> _SELECTION_:
The road entered a hidden vale that only walking up to this point could have revealed. It degraded from asphalt to gravel, then to simply to dirt, dry and dusty now from more than two months of no rain. A cemetary lay just off the left side of the road, surrounded by dogwoods just budding and the air golden with the haze of pollen and strands of spidersilk. Bird songs lifted from the quiet corners and I saw my first Siberian Meadow Bunting fluting to anyone who would listen from atop a newly budding Japanese maple.
The road narrowed to a crumbling path strewn with windfallen branches and unmoving eddies of old leaves. At the end, nestled in the crook of the ravine, stood a dilapidated old house that had been abandoned long enough that the windows had cracked and splintered and a sumac tree had grown through the rear end of the roof. The timbers had rotted through and carpenter ants thronged like the cherry blossom viewers in the heat of the afternoon sun. It was so still that instinctively the tension lifted from somewhere behind me and for the first time in a very long time I was unselfconscious enough without all the overly prying eyes of Japanese curious and sometimes disapproving of a foreigner in their midst to be able to stop and take a look at things the way I love so much to: slowing to a crawl and mimicking a praying mantis with incremental steps taken with the breaths of wind and then standing still for uncounted moments while peering hard at things around me, sometimes even getting down on my belly to see things from a different perspective. I lost myself in the trickling of a tiny brooklet that had created a new path from the slope overlooking the house, watching a water strider flick wavelets across a puddle.
Behind the old house a derelict shed revealed itself. It was strangling on thickets of bamboo and two flax pants growing right up against its crumbling wooden walls. In the corners two old delivery bicycles hid in the shadows, their tires blistered away.

> _RECORD EXCERPTS_:
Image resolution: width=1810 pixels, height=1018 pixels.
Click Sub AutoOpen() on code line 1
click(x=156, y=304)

--

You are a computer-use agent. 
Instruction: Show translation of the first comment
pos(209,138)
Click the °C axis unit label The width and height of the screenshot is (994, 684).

...

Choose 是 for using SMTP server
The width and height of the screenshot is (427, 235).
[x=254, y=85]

> _THE TASKS_:
- 1) Answer these questions using the account of the walk into the hidden vale:
(a) What bird did the narrator see for the first time, and what was it perched on?
(b) What tree had grown through the rear of the abandoned house's roof?
(c) What was hiding in the corners of the shed behind the house?
- 2) Rewrite the stretch of the hidden-vale account from "Behind the old" through "tires blistered away.", swapping "bamboo" for "ivy".
- 3) Write the next part of the account of the walk into the hidden vale, picking up after its final sentence.

> _RESPONSES BY TASK_:
- 1)
(a) A Siberian Meadow Bunting, perched atop a newly budding Japanese maple.
(b) A sumac tree.
(c) Two old delivery bicycles with their tires blistered away.

- 2)
Behind the old house a derelict shed revealed itself. It was strangling on thickets of ivy and two flax pants growing right up against its crumbling wooden walls. In the corners two old delivery bicycles hid in the shadows, their tires blistered away.

- 3)
Derelict shed being reclaimed by the forest
I discovered paper wasps building nests under the eaves, baby orb web spiders hanging motionless in the sunlight, blue bottle flies fiercely buzzing over the roof of the house, fritillary, cabbage, and sulfur butterflies… hardy species all… protecting their little islands in the new sunlight, wolf spiders dashing up the blue painted outsides of the house, and a lone inchworm hanging from a thread more than 20 meters long from the tops of one of the surrounding trees.
A look through the broken window of the front door of the house revealed rooms abandoned with many of the former dwellers’ belongings still scattered about: a calendar of a young woman in a skimpy bikini advertising Kirin Beer, a pair of rotting slippers, a ceramic tea cup, two floor pillows covered in dust, and a sticker of Hello Kitty plastered to a paper closet door. A dank, acrid odor rose from the floor and gave the interior a slightly sinister feel, in spite of the tranquility of the area.
After making a round of the house I started back down the road the way I had come. Earlier I had spied a side path leading up along the hill overlooking the road so I went back to find it.
This path took me up over the little vale through a cedar forest, to one of the ridges I had seen so often from the train. i was surprised that there was not another soul around. The wind blew with a moan through the trees and lent the end of the day a mournful feeling, so that when I found a glade atop the hill surrounded by a council of old chestnut and beech trees, still naked against the sky, I had to sit down and take a deep breath. I was so happy and lonely at the same time.
The trail led over the top of the hill then back around to a clearing where an ancient and grizzled old camphor tree, its trunk a mass of cracks, wrinkles, and growths, stood guard over what must once have been a shrine to the deity of the hill. The tree was so badly in need of pruning that people must have quit coming this way long ago. The trail led back down the hill from here, passing through stands of bamboo and camellia and eventually ending up behind a ancient temple so old it was housed in a protective wooden latticework house (the oldest temples in Japan used no paint and often had thatched roofs). All the artificial trappings of a usual temple had been removed except the two guardian dog statues and the stone entrance lanterns. A huge cherry tree branched out across the temple square, aching with white blossoms that no one came any more to see. Japanese often say that viewing cherry blossoms, while beautiful, is also profoundly sad, even frightening. Standing there alone in the last rays of the sun, in a place that no one had set foot in for many years, while not far away hundreds of people thronged to see cherry blossoms with more star status, I could feel the sadness and fright of being abandoned, of beauty left unnoticed, of something that must once have been loved left here to fall to ruin. Part of me rejoiced in this return to nature, but I couldn’t help but see that we weren’t following along. This was nature making a comeback, but with no respect on our part.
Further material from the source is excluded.